§ **Task goal**: Please report how many lines of the data include the word "Viewport", with the number as the entire reply.

═════ The data ═════

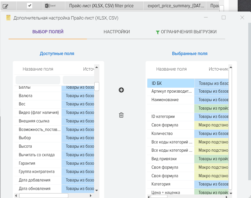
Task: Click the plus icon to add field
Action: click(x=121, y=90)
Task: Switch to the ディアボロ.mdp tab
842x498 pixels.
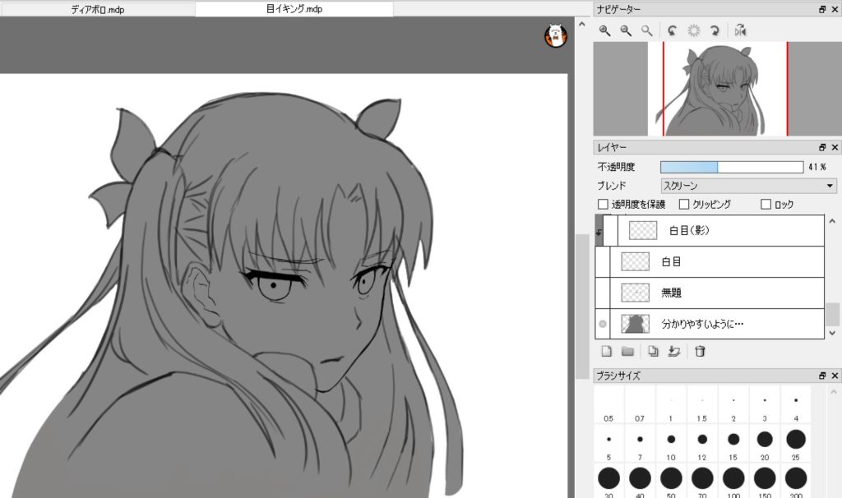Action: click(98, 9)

═════
═════ The data ═════

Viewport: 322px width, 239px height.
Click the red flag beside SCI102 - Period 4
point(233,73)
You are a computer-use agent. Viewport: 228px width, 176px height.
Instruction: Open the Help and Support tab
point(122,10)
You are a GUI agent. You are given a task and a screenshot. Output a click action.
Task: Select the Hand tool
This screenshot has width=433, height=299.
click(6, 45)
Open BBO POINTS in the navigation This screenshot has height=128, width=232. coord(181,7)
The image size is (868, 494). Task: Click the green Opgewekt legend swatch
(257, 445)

═════

§ **Response**: 2